## [TASK DIRECTIONS]
Using the passage about the Abbot de Rancé, decide whether each statement agrees with it: (a) De Rancé and one companion were the only ones who saw the deer fall; (b) the robbers chased De Rancé across the torrent; (c) when De Rancé reached Laura's chamber, he found her waiting for him. Give yes or no for each, with the deciding words quoted from the passage.

## [QUOTED TEXT]
----
The Abbot de Rancé was a man, who, like the warrior Bishops of Germany, disgraced his sacred profession by the vices of a profligate soldier. Endowed with great talents, and undaunted courage and energy, he was enthusiastically devoted to the chase, the slave of violent passions, and withal an open scoffer at the most sacred truths of Religion. In one of his hunting excursions in the neighbourhood of the Rhone, he and one single companion, having outstripped all the rest of the company, and having alone been witnesses to the fall of the deer, are benighted in a wild and solitary region. A storm of thunder and lightning, which adds to the horror of the scene, only excites the impious blasphemies of De Rancé, who takes occasion, rather unnecessarily, to repeat his belief in chance, and his utter scorn of an all-ruling Providence. In the midst however of his vauntings, he and his friend are attacked by robbers, his friend falls; and he himself, after a valiant resistance, is forced to fly, and escapes only by swimming across a rapid torrent, where the assailants forbear to follow him. He had nearly perished in his passage by a shot from one of the pursuing ruffians, but the ball fortunately struck him on his "belt of steel," and rebounded without doing him any injury. If he felt any grateful or tender emotions at this miraculous preservation, their influence was but of short duration; and he directs his steps without any compunction

punction to the Castle of Chaumont, to that tower which contained the fair object of his guilty love, who like him had broken her vows of chastity and celibacy, and to whom he was accustomed to pay his midnight visits, even whilst she was dwelling under her father's roof. A secret staircase in the rock conducts him to Laura's chamber; he enters, and is surprized that she is not there a lamp in a distant apartment attracts his notice; he hastens towards it, and there finds his beloved, not as he fondly hoped in the full bloom of beauty, eagerly watching for his arrival, but a cold and corrupted corpse. The shock is too powerful even for the bold De Rancé; anguish and remorse seize upon his mind, and he rushes from the spot in a state of frenzy.
----
## [RECORDED INFORMATION]
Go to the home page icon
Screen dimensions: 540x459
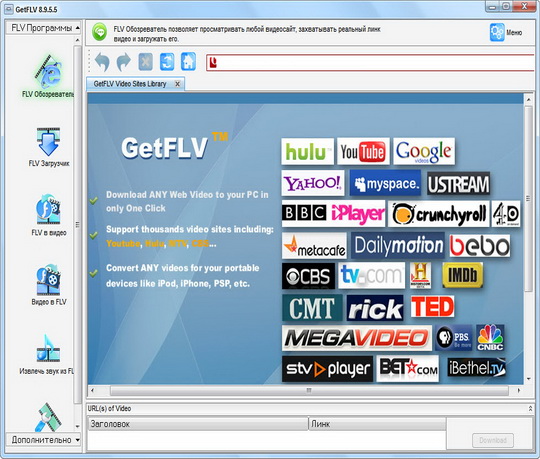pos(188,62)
----
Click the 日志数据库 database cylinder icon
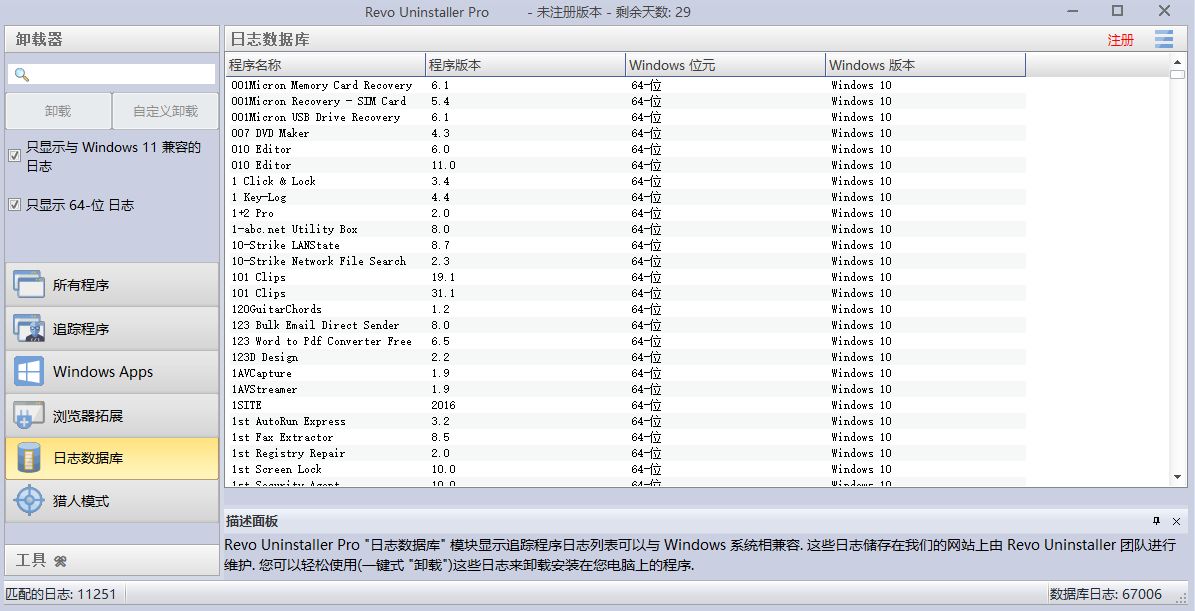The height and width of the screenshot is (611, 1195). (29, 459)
----
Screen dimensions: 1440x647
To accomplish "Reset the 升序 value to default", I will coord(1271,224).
----
## [SOLUTION TO THIS PROBLEM]
(a) Yes: "having alone been witnesses to the fall of the deer"
(b) No: "where the assailants forbear to follow him"
(c) No: "he enters, and is surprized that she is not there"